Computing Eigenvaleus and The Power Method

I realize I went over the power method a little fast, so here’s a little more detail. The problem we want to solve is to compute the maximum eigenvalue of a symmetric $n \times n$ matrix $M$.

In theory you can use fast matrix multiplication to solve this in $n^{\omega}$ time, see this paper of Demmel, Dimitriu, and Holtz. It gives you all the eigenvectors and eigenvalues. However, in practice you may probably use some other method. Here’s the power method, also called power iteration. Pick a starting unit vector $r_0$, typically at random. At the $i^{th}$ iteration, given some $r_i$ compute the matrix-vector product $Mr_i$, rescale to get a unit vector $r_{i+1} := Mr_i/\|Mr_i\|_2$, and repeat.

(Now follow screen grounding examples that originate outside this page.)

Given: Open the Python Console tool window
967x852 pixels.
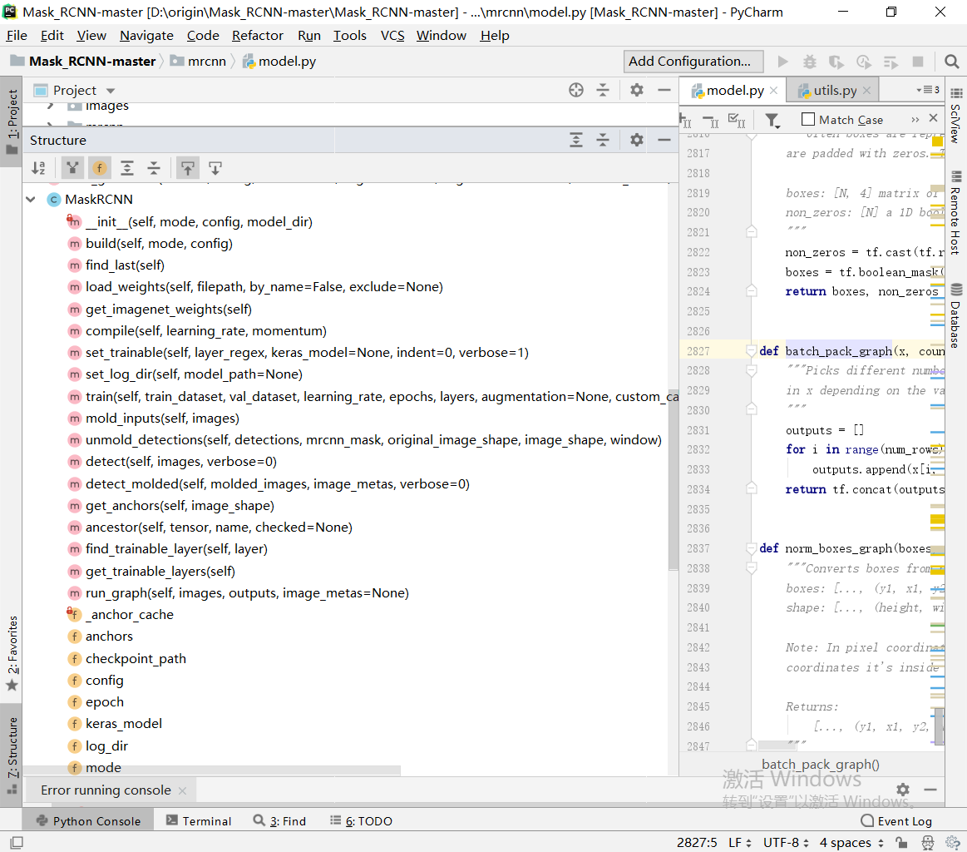Looking at the screenshot, I should [x=87, y=820].
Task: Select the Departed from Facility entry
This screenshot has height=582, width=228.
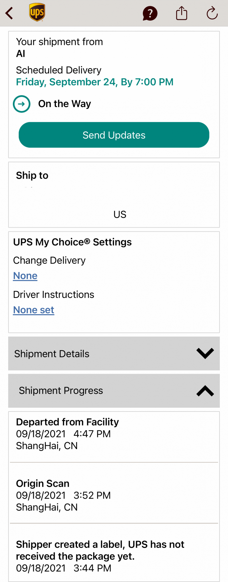Action: pos(114,437)
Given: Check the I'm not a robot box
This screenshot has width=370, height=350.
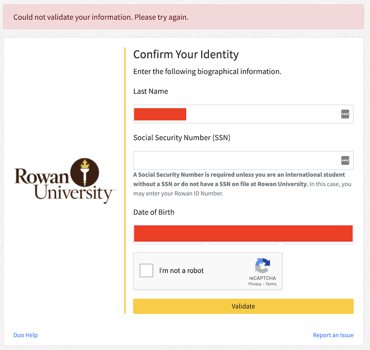Looking at the screenshot, I should pyautogui.click(x=146, y=271).
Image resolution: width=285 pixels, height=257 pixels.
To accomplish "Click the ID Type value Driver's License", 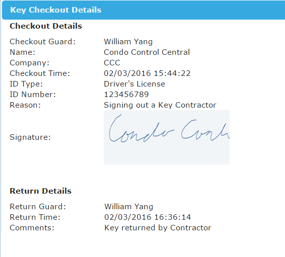I will [134, 84].
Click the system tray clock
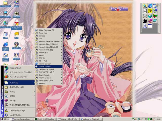The height and width of the screenshot is (121, 162). [x=158, y=119]
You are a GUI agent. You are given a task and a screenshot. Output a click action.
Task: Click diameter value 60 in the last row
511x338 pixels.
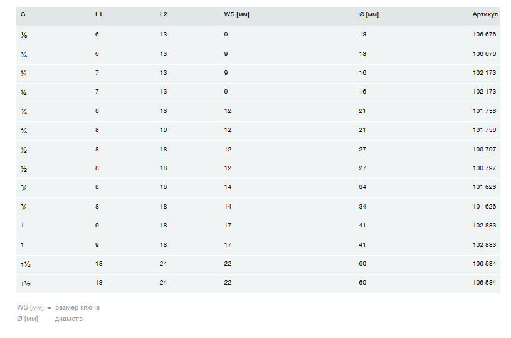362,283
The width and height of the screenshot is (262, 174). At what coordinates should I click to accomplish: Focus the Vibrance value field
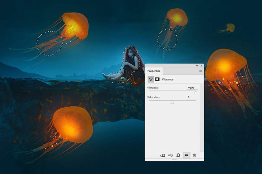pyautogui.click(x=191, y=88)
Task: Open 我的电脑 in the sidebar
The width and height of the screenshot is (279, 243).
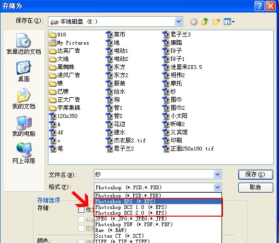Action: coord(23,126)
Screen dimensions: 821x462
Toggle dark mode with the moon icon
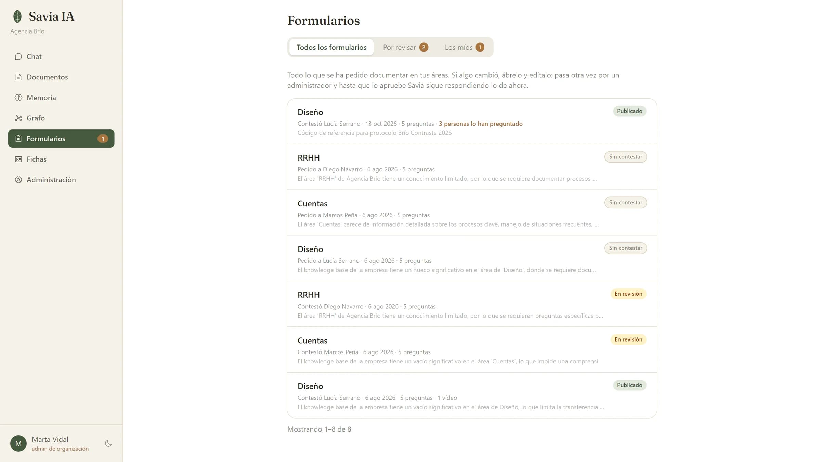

For the moment, let’s ignore the rescaling, which is mainly to keep the length under control. Then we just take the vector $r_0$ and keep hitting it with the matrix (thereby powering it):

$r_0 \rightarrow Mr_0 \rightarrow M^2 r_0 \rightarrow M^3 r_0 \rightarrow \ldots$

Say the (orthonormal) eigenvectors of $M$ are $v_1, v_2, \ldots, v_n$, with corresponding eigenvalues $\lambda_1 \geq \lambda_2 \geq \ldots \geq \lambda_n$. Let’s write $r_0$ in terms of this eigenbasis: suppose $r_0 = \sum \alpha_i v_i$. Then recalling that $M^kv_i = \lambda^k v_i$, we get

$M^k r_0 = \sum_i \alpha_i \lambda_i^k v_i.$

Now suppose, for simplicity, $\lambda_1 > \lambda_2$. Moreover, since we chose $r_0$ at random, it should have about the same projection on all the basis vectors, so imagine that $\alpha_i \approx 1/\sqrt{n}$ for all $i$. Then the coefficient of the first term is approximately $\lambda_1^k/\sqrt{n}$, whereas the sum of the rest of the coefficients is at most $(n-1) \lambda_2^k/\sqrt{n} \leq \sqrt{n} \lambda_2^k$. So when $k = t \log_{(\lambda_1/\lambda_2)} n$, the coefficient of the first term is $n^{t-1}$ times the sum of the rest of the coefficients. Hence, after that many iterations, the vector $M^k r_0$ is pretty close to the top eigenvector! Observe: we used the fact that there was a gap between the top two eigenvectors, else we could not prove such a statement.

Here’s a blog post by Luca Trevisan about the power method, with some more details about how to go on to the second-largest eigenvector, or the smallest ones. (Although those extensions may suffer from some numerical stability issues.) One can get out of these situations by using other methods which are better from the numerical stability perspective: these include Arnoldi iteration and Lanczos’ algorithm, that you can probably learn about in spectral graph theory courses (by, e.g., Gary, Dan Speilman, or Luca. Or check out a book on numerical analysis. E.g., I like this one by Trefethan and Bau. Or talk to a specialist in the area: Jason Howell is a professor from the Math department (who often comes to our lectures) and a bonafide specialist in numerical methods!